Try it -
Look through the data that follows and copy each line with the string "column".

Supplied records -
•••

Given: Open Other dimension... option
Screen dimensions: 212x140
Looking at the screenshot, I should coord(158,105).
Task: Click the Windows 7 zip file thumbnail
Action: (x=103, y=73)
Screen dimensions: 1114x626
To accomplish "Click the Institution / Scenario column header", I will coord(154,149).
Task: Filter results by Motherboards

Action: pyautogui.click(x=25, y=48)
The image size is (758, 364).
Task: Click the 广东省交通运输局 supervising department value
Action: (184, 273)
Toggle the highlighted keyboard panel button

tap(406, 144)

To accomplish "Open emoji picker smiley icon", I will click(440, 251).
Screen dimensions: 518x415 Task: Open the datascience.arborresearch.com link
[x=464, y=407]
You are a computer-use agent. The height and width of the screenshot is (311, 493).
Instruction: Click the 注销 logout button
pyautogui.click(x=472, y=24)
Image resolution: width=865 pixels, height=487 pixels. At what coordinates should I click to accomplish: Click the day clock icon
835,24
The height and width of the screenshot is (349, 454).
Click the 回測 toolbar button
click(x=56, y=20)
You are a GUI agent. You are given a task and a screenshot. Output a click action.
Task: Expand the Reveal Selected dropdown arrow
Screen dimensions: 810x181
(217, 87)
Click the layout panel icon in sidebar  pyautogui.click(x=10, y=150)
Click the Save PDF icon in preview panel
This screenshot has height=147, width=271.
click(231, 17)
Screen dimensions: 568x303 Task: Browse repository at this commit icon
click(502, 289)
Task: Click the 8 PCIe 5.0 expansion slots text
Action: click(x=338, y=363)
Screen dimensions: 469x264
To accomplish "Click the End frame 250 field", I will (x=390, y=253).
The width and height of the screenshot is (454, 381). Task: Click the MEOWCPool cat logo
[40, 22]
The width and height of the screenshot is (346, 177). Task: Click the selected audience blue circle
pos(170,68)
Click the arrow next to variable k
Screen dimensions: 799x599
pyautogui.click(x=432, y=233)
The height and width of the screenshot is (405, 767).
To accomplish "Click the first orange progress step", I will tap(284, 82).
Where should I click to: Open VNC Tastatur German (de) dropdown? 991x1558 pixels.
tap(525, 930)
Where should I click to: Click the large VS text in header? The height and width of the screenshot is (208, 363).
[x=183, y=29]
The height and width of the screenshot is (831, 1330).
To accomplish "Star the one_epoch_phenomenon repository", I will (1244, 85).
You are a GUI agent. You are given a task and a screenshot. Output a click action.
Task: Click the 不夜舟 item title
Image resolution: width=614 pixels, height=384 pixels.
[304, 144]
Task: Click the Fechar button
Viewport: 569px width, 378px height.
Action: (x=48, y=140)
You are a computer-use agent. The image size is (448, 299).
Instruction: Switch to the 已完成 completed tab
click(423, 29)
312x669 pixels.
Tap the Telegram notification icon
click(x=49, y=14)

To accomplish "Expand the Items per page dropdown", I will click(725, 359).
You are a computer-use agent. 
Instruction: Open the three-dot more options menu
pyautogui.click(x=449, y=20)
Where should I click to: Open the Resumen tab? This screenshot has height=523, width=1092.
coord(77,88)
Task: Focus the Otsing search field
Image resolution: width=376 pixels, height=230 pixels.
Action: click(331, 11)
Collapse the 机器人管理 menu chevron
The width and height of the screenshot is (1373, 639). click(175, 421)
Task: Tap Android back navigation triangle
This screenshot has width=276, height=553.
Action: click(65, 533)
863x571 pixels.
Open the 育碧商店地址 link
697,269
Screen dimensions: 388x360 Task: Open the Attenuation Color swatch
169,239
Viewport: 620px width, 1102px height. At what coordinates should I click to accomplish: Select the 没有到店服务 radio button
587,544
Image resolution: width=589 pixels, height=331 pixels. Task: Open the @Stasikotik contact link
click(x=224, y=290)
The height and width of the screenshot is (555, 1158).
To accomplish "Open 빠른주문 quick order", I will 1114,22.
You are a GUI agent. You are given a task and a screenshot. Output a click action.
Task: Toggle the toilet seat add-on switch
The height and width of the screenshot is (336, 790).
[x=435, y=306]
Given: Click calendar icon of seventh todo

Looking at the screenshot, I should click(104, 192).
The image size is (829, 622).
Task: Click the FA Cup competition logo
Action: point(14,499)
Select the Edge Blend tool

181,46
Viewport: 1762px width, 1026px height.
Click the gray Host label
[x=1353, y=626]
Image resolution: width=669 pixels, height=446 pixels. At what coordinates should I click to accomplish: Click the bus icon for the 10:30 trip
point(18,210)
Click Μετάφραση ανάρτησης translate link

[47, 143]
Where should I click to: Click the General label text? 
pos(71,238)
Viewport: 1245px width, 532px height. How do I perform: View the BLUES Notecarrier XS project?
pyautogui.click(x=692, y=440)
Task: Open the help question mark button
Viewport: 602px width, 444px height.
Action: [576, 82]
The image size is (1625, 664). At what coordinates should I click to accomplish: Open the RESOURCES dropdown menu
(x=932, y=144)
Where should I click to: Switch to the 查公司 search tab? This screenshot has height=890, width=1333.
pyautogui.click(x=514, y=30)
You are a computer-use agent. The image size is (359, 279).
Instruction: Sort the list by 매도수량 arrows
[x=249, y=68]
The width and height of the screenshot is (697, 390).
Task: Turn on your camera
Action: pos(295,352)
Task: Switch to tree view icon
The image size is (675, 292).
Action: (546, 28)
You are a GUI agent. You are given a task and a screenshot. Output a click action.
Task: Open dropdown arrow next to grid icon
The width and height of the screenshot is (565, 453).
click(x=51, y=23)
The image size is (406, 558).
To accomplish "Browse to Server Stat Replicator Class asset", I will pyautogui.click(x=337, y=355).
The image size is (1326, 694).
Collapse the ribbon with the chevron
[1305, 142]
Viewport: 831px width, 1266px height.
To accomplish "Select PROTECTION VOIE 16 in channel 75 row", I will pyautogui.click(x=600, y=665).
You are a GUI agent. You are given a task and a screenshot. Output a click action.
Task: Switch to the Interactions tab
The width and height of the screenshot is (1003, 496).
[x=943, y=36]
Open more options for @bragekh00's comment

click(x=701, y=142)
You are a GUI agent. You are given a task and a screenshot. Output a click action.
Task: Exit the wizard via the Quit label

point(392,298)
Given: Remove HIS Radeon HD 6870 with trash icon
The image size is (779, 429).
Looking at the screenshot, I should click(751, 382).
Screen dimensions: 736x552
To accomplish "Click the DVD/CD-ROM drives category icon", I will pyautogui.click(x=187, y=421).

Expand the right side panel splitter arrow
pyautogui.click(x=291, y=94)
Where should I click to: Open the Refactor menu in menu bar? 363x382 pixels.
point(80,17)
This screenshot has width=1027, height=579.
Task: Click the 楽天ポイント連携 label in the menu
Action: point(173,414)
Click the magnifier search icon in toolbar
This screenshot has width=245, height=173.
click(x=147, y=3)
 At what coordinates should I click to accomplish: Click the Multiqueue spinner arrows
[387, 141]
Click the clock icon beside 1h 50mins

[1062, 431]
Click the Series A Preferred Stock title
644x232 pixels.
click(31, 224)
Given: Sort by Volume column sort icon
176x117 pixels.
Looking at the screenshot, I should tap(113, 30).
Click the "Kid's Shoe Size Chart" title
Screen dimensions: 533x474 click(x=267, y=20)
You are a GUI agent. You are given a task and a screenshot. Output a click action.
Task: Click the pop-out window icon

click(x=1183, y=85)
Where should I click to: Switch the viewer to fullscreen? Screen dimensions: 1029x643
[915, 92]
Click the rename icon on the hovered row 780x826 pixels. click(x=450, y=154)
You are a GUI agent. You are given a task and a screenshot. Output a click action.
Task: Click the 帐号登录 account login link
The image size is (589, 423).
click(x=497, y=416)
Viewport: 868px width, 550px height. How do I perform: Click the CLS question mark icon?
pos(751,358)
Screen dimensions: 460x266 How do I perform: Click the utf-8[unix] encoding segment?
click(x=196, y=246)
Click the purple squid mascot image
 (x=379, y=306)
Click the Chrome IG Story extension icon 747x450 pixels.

•••

Exercise solution -
To accomplish "Click the Institution / Scenario column header", I will coord(154,149).
Given: Sort by Volume column sort icon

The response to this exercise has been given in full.